**TEKSTFRAGMENT**
—————

Een  tweede onderzoeksvraag betreft de vraag naar de taakverdeling tussen rechter en partijen inzake het bewijs. Traditioneel wordt een onderscheid gemaakt tussen de bewijsgaring en de bewijswaardering.  Een correcte taakverdeling tussen rechter en partijen kan echter niet aan de hand van dit onderscheid gemaakt worden.  De rechter en de partijen spelen immers een belangrijke rol zowel bij de bewijsgaring als bij de bewijswaardering.  De taak van rechter en partijen behoeft nader onderzoek, ook vanuit rechtspsychologisch perspectief. Hoewel de regels inzake de bewijslast eenvoudig lijken, leert de praktijk dat de toepassing ervan dit allerminst is. Er dient dan ook een verder onderzoek te worden ingesteld naar een coherente en duidelijke invulling van de regels inzake de bewijslast.

—————

**GEGEVEN REGELS**
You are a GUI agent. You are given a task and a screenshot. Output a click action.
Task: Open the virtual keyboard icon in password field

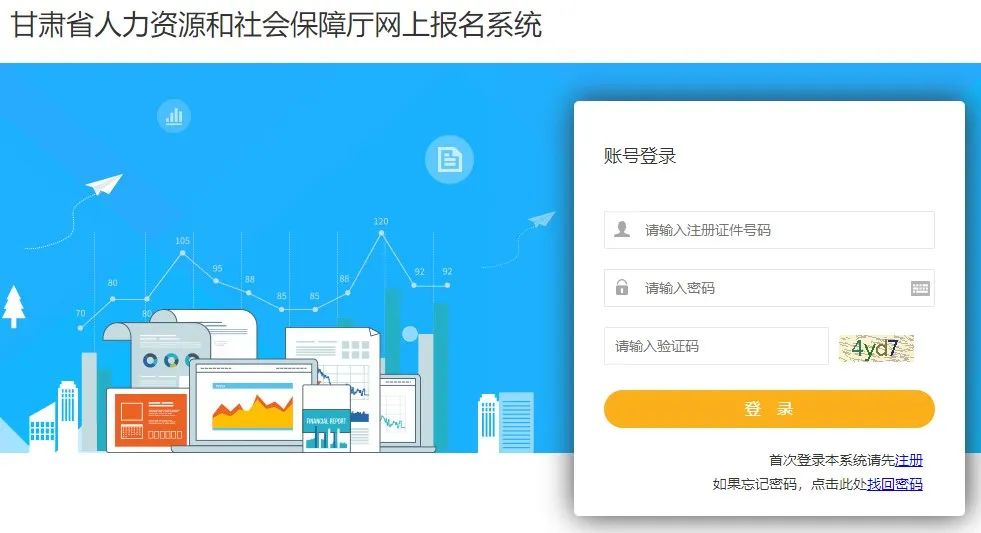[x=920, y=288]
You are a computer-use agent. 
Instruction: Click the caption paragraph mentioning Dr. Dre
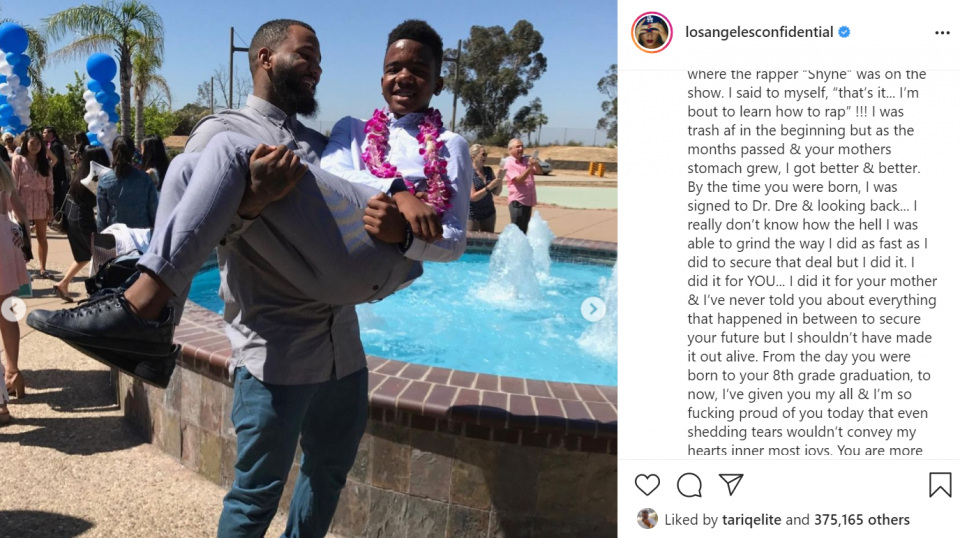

—————

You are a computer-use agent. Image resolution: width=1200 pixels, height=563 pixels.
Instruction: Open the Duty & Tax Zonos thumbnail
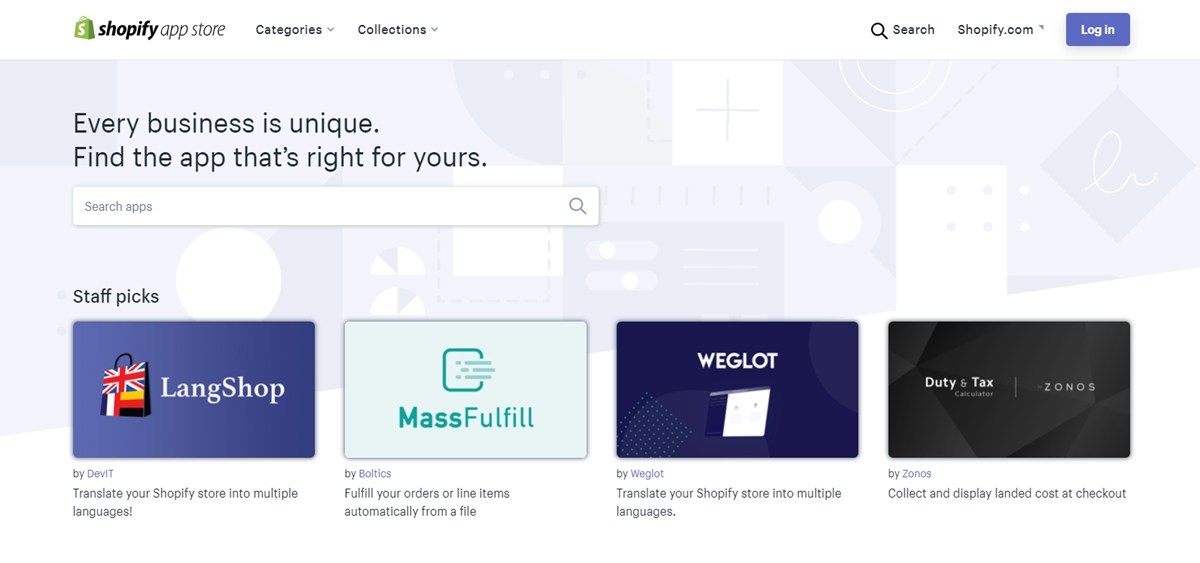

—————

**OPDRACHT**
Herhaal woord voor woord het stuk uit het tekstfragment over bewijs van "Een  tweede onderzoeksvraag" tot "inzake de bewijslast.". De regels zijn los materiaal en horen niet bij het tekstfragment.

**VERWACHT ANTWOORD**
Een  tweede onderzoeksvraag betreft de vraag naar de taakverdeling tussen rechter en partijen inzake het bewijs. Traditioneel wordt een onderscheid gemaakt tussen de bewijsgaring en de bewijswaardering.  Een correcte taakverdeling tussen rechter en partijen kan echter niet aan de hand van dit onderscheid gemaakt worden.  De rechter en de partijen spelen immers een belangrijke rol zowel bij de bewijsgaring als bij de bewijswaardering.  De taak van rechter en partijen behoeft nader onderzoek, ook vanuit rechtspsychologisch perspectief. Hoewel de regels inzake de bewijslast eenvoudig lijken, leert de praktijk dat de toepassing ervan dit allerminst is. Er dient dan ook een verder onderzoek te worden ingesteld naar een coherente en duidelijke invulling van de regels inzake de bewijslast.